More recently, rivaroxaban was compared to aspirin for the extended treatment of VTE in EINSTEIN-CHOICE [41]. This randomized, double-blind, phase 3 study assigned patients with VTE who had already completed 6–12 months of therapy, and in whom there was equipoise with regards to continuing anticoagulation, to receive one of two different doses of rivaroxaban (20 or 10 mg once daily) or aspirin (100 mg once daily) for up to 1 year. Patients with clear indication for therapeutic dose anticoagulation were excluded from this study. Furthermore, of the patients randomized to rivaroxaban 20 and 10 mg and aspirin groups, 39.8, 42.6, and 41.4%, respectively, had histories of unprovoked VTE while the rest were provoked. Recurrent VTE occurred with significantly less frequency in both rivaroxaban groups than the aspirin group [20 mg: 1.5 vs. 4.4%, HR 0.34, 95% CI (0.20–0.59); 10 mg: 1.2 vs. 4.4% HR 0.26, 95% CI (0.14–0.47), P < 0.001 for both). There was no significant difference in rates of major bleeding in the two rivaroxaban groups vs. aspirin [20 mg: 0.5 vs. 0.3%; HR 2.01; 95% CI (0.50–8.04); P = 0.32; 10 mg: 0.4 vs. 0.3%; HR 1.64; 95% CI (0.39–6.84); P = 0.50]. This study introduced the concept of a low-dose of rivaroxaban (10 mg once daily), to be used after completing long-term therapy, that was more effective than aspirin in the prevention of recurrent VTE with a similar bleeding risk profile.

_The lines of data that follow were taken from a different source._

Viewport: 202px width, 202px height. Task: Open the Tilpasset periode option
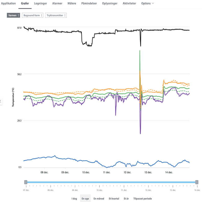click(x=142, y=198)
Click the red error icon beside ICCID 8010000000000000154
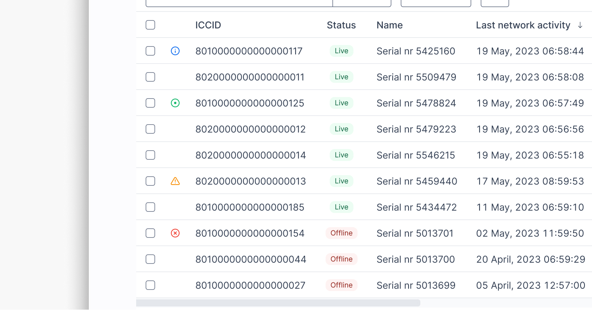Viewport: 592px width, 310px height. coord(175,233)
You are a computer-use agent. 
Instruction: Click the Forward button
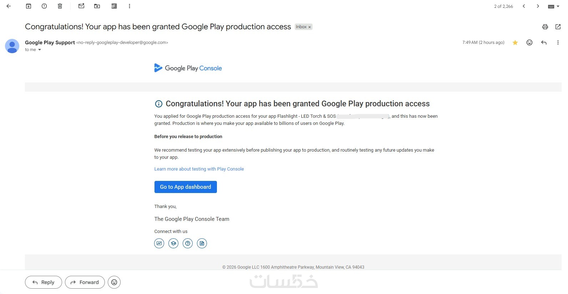tap(85, 282)
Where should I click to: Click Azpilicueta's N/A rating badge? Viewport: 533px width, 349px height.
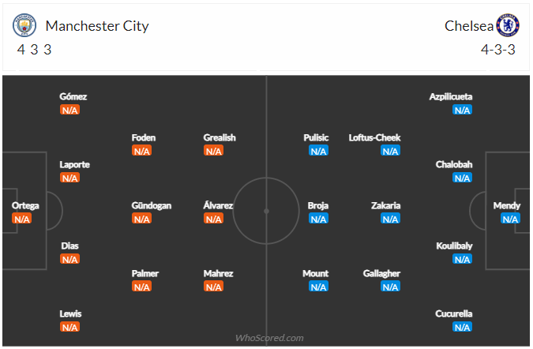462,110
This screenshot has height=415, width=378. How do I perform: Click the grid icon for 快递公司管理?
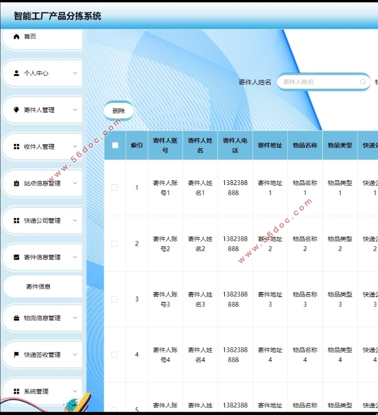(x=16, y=221)
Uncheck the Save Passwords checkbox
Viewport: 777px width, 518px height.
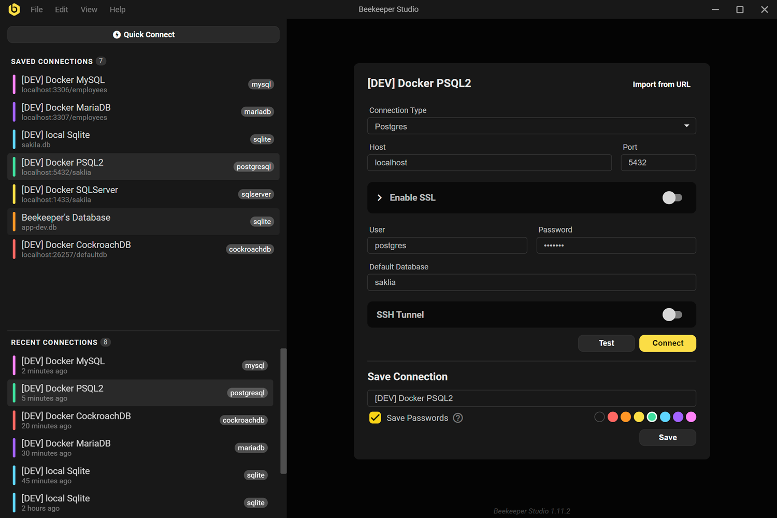coord(375,418)
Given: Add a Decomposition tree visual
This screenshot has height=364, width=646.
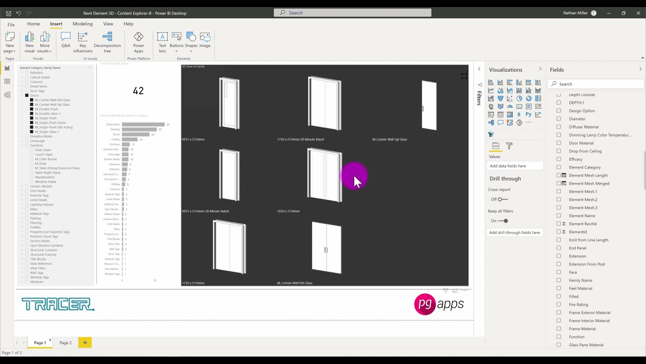Looking at the screenshot, I should point(107,40).
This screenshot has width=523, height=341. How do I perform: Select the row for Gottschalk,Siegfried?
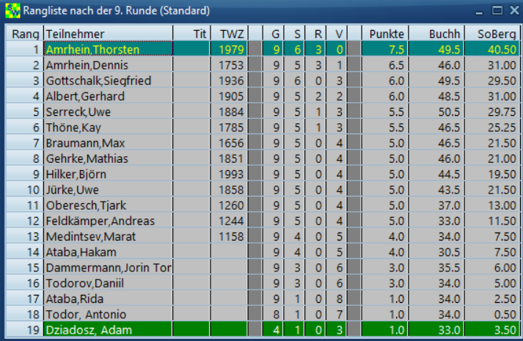[108, 81]
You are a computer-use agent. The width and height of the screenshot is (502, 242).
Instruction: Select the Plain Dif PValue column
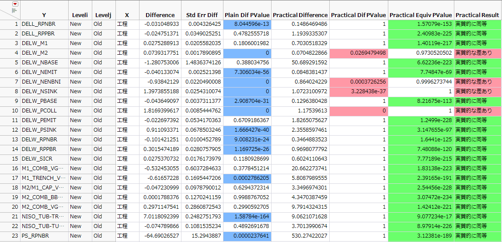[247, 15]
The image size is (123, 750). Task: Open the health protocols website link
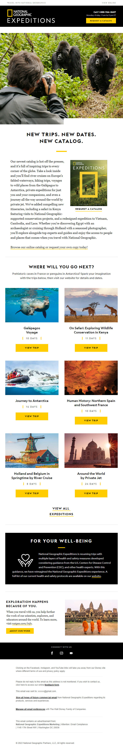coord(96,576)
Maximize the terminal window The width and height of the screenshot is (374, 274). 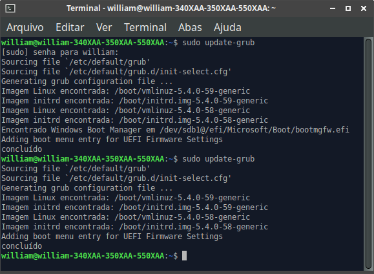pos(348,8)
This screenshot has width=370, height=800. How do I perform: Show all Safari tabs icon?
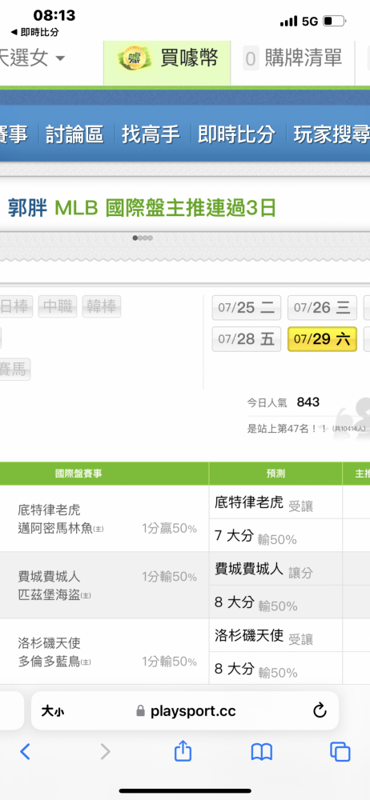[x=340, y=751]
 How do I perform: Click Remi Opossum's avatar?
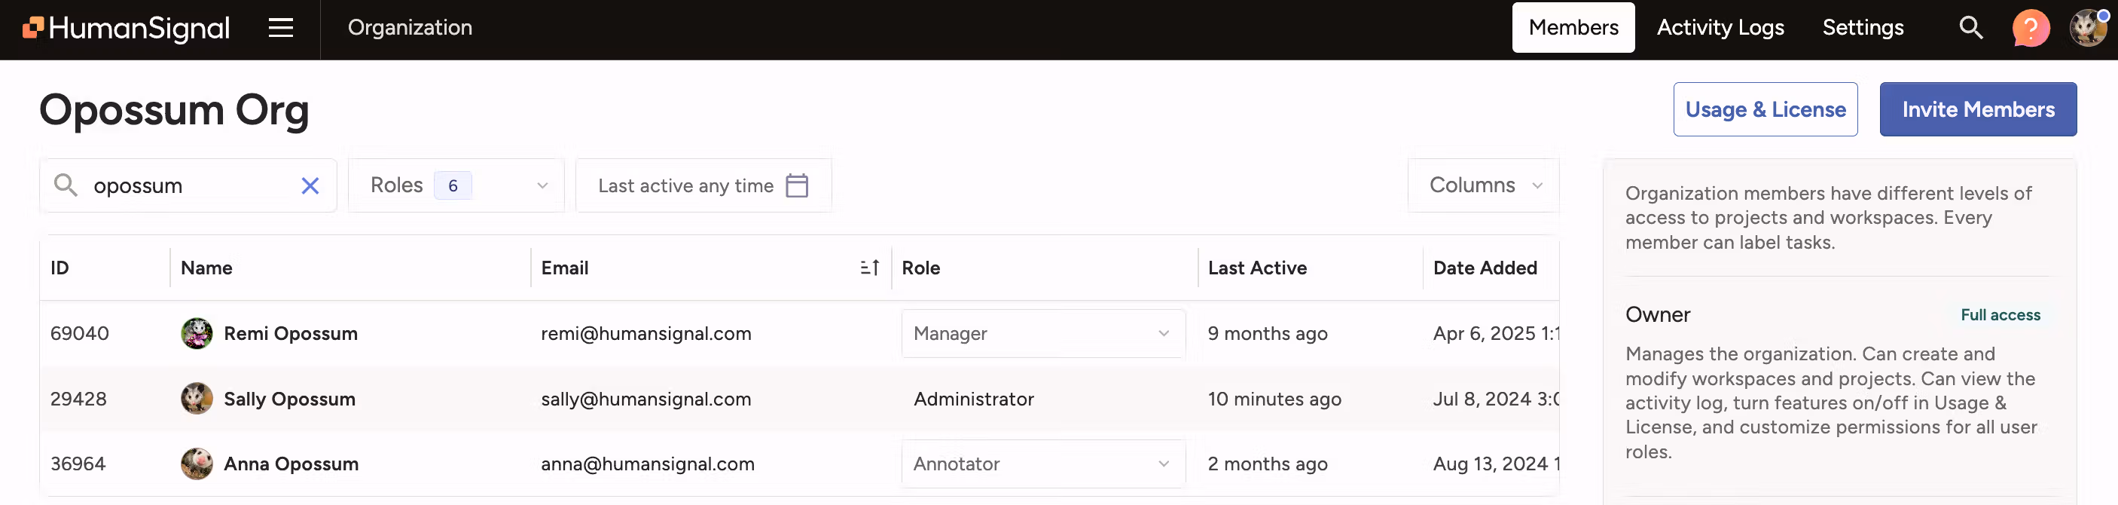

Apixaban is the third NOAC that has been studied for the extended treatment of VTE. AMPLIFY-EXT [42] was a randomized, double-blind study that compared two doses of apixaban (5 and 2.5 mg twice daily) to placebo for 12 months of extended therapy in patients who had already completed 6–12 months of apixaban for treatment of VTE. Over 90% of patients enrolled in this trial had a history of unprovoked VTE. Both doses of apixaban were associated with significantly reduced recurrent VTE or death from any cause compared to placebo [5 mg: 4.2 vs. 11.6%; relative risk (RR) 0.36; 95% CI (0.25–0.53); P < 0.001; 2.5 mg: 3.8 vs. 11.6%, RR 0.33; 95% CI (0.22–0.48); P < 0.001]. Episodes of major bleeding did not differ significantly between groups but the 5-mg dose of the study drug did have significantly more episodes of CRNM bleeding than placebo [4.2 vs. 2.3%; RR 1.82; 95% CI (1.05–3.18)] whereas the 2.5-mg dose did not [3.0 vs. 2.3%; RR 1.29, 95% CI (0.72–2.33)].

Edoxaban has not yet been studied in a dedicated extension study. In the original randomized, double-blind, noninferiority study, Hokusai-VTE [28], patients with acute VTE were randomly assigned to receive edoxaban or warfarin for 3–12 months. Interestingly, efficacy was evaluated at 12 months of follow-up, regardless of the duration of treatment. Notably, 87% of patients (7227) continued treatment beyond 3 months and 40% of patients (3320) continued treatment for a full 12 months. Edoxaban was noninferior to warfarin in the primary efficacy outcome, first recurrent VTE or VTE-related death [130 vs. 146; HR 0.89; 95% CI (0.70–1.13); P < 0.001 for noninferiority]. Edoxaban was associated with significantly fewer episodes of major or CRNM bleeding [349 vs. 423; HR 0.81; 95% CI (0.71–0.94); P = 0.004 for superiority].